(Dataset)

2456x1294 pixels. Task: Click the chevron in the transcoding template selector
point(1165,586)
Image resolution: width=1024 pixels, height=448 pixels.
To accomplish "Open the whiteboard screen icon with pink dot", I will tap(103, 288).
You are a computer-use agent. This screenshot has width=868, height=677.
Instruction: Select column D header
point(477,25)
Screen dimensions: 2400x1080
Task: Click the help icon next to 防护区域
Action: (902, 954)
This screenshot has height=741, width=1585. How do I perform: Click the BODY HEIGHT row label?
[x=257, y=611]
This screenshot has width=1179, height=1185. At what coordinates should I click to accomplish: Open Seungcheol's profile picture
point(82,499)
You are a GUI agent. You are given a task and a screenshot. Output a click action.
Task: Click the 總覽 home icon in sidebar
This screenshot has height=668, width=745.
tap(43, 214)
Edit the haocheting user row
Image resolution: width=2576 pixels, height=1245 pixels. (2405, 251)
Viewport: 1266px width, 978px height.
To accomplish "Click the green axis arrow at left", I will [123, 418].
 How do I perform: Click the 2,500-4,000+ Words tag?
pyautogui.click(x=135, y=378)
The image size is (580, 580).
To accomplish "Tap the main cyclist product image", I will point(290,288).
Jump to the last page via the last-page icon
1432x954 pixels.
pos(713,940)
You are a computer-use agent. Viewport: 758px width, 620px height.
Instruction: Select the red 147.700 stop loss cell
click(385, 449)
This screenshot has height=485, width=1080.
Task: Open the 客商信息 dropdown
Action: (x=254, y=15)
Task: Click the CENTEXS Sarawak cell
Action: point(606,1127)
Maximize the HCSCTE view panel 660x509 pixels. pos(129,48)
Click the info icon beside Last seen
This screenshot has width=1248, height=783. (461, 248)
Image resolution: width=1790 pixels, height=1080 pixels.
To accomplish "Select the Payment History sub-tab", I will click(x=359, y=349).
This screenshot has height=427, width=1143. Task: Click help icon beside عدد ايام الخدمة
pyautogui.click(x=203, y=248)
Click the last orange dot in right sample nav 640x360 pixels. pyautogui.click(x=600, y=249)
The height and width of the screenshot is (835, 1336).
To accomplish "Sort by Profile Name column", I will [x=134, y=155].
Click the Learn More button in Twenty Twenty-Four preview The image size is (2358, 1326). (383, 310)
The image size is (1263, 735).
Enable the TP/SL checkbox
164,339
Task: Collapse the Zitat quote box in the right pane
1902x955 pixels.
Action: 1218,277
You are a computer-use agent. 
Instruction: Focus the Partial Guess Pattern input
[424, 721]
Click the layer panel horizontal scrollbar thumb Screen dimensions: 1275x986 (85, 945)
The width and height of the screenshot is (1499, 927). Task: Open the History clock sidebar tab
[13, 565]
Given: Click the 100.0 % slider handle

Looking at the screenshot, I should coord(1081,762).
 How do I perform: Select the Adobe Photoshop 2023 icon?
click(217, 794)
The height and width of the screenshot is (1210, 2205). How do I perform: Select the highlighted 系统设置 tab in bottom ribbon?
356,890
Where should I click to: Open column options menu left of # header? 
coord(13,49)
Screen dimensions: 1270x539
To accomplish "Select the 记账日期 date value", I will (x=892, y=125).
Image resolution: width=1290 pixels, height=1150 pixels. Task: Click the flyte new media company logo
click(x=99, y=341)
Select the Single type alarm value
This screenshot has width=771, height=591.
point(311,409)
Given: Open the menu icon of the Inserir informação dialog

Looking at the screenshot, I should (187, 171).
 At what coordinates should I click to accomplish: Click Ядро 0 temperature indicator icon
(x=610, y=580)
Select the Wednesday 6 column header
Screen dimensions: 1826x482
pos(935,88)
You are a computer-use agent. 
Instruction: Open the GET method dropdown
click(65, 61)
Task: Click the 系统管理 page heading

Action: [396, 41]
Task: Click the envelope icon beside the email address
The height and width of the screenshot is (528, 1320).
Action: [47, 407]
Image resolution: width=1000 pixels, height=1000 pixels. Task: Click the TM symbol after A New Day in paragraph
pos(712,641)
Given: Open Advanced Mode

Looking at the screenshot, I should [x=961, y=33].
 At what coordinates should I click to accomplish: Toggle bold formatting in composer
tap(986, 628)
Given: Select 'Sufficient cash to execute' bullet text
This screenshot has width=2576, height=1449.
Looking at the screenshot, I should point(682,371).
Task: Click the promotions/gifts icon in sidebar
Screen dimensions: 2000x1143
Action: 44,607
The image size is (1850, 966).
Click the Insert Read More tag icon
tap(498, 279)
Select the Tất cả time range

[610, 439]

(Problem to solve) Could you repeat the records from the start through the line holding "point(82,499)", inclusive, swapping "column D header" for "column E header" and leaving everything else unchanged?

(Result of the exercise)
2456x1294 pixels. Task: Click the chevron in the transcoding template selector
point(1165,586)
Image resolution: width=1024 pixels, height=448 pixels.
To accomplish "Open the whiteboard screen icon with pink dot", I will tap(103, 288).
You are a computer-use agent. This screenshot has width=868, height=677.
Instruction: Select column E header
point(477,25)
Screen dimensions: 2400x1080
Task: Click the help icon next to 防护区域
Action: (902, 954)
This screenshot has height=741, width=1585. How do I perform: Click the BODY HEIGHT row label?
[x=257, y=611]
This screenshot has width=1179, height=1185. At what coordinates should I click to accomplish: Open Seungcheol's profile picture
point(82,499)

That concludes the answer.